[Task description]
Under this line are the records; write out word for word the part that begins at the line containing "Viewport: 1859px width, 897px height." and ends at the line containing "has width=1717, height=966.", and no more.

Saved data entries

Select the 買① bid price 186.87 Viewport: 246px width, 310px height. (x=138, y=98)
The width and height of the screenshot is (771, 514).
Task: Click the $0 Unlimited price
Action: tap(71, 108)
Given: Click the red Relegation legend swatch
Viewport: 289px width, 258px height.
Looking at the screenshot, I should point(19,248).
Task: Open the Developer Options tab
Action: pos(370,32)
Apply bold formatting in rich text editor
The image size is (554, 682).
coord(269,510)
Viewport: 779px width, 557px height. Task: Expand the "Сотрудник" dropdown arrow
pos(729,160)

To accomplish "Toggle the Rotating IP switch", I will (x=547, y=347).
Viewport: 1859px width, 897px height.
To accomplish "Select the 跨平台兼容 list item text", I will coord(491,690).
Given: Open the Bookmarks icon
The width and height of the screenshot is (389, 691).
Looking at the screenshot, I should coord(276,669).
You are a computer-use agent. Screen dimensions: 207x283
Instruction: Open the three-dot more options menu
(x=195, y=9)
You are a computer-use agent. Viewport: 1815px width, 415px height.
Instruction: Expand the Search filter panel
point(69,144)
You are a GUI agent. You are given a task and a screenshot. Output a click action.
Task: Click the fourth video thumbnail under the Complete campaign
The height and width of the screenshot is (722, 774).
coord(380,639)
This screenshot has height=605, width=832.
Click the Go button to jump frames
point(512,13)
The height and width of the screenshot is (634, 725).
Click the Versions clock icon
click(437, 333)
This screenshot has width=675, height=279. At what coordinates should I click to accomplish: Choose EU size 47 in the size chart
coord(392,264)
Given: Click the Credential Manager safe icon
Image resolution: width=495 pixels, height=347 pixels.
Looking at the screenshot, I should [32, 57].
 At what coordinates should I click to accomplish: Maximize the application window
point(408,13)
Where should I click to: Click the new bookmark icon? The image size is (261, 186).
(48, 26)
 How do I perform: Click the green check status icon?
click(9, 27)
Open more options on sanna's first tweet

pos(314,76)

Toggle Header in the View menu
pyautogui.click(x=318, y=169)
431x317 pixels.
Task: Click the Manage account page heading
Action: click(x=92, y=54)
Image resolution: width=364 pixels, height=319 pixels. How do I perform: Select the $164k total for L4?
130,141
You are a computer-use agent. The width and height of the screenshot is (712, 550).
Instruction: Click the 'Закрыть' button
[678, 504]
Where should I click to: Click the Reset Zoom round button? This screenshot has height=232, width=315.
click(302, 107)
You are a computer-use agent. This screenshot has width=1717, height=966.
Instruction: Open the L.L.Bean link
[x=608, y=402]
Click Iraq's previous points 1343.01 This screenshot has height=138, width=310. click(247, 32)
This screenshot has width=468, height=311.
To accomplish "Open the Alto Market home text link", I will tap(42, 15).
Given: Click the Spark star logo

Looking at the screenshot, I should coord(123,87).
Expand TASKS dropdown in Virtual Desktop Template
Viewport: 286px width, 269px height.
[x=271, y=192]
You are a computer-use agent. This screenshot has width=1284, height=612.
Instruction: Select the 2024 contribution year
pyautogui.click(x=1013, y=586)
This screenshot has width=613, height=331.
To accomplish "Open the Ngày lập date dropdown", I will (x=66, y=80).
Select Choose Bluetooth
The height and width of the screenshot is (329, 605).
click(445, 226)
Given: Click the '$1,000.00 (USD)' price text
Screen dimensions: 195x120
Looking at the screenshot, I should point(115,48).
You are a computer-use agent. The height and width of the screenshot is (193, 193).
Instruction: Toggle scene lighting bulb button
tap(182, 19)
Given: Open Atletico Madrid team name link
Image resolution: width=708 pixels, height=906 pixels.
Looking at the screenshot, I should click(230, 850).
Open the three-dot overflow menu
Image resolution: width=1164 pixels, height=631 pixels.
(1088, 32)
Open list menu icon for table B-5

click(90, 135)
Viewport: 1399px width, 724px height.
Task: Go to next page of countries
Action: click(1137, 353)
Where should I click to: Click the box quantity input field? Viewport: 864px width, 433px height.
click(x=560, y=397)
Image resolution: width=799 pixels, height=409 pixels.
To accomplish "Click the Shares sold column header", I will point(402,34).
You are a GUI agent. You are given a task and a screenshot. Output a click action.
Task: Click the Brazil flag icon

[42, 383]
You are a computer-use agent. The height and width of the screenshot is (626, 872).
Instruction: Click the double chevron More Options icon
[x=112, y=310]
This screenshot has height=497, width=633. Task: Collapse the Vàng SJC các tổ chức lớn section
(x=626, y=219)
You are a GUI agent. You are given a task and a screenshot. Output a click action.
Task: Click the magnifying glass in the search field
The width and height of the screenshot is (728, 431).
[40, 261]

[Reply]
Viewport: 1859px width, 897px height.
To accomplish "Select the 跨平台兼容 list item text", I will coord(491,690).
Given: Open the Bookmarks icon
The width and height of the screenshot is (389, 691).
Looking at the screenshot, I should coord(276,669).
You are a computer-use agent. Screen dimensions: 207x283
Instruction: Open the three-dot more options menu
(x=195, y=9)
You are a computer-use agent. Viewport: 1815px width, 415px height.
Instruction: Expand the Search filter panel
point(69,144)
You are a GUI agent. You are given a task and a screenshot. Output a click action.
Task: Click the fourth video thumbnail under the Complete campaign
The height and width of the screenshot is (722, 774).
coord(380,639)
This screenshot has height=605, width=832.
Click the Go button to jump frames
point(512,13)
The height and width of the screenshot is (634, 725).
Click the Versions clock icon
click(437, 333)
This screenshot has width=675, height=279. At what coordinates should I click to accomplish: Choose EU size 47 in the size chart
coord(392,264)
Given: Click the Credential Manager safe icon
Image resolution: width=495 pixels, height=347 pixels.
Looking at the screenshot, I should [32, 57].
 At what coordinates should I click to accomplish: Maximize the application window
point(408,13)
Where should I click to: Click the new bookmark icon? The image size is (261, 186).
(48, 26)
 How do I perform: Click the green check status icon?
click(9, 27)
Open more options on sanna's first tweet

pos(314,76)

Toggle Header in the View menu
pyautogui.click(x=318, y=169)
431x317 pixels.
Task: Click the Manage account page heading
Action: click(x=92, y=54)
Image resolution: width=364 pixels, height=319 pixels. How do I perform: Select the $164k total for L4?
130,141
You are a computer-use agent. The width and height of the screenshot is (712, 550).
Instruction: Click the 'Закрыть' button
[678, 504]
Where should I click to: Click the Reset Zoom round button? This screenshot has height=232, width=315.
click(302, 107)
You are a computer-use agent. This screenshot has width=1717, height=966.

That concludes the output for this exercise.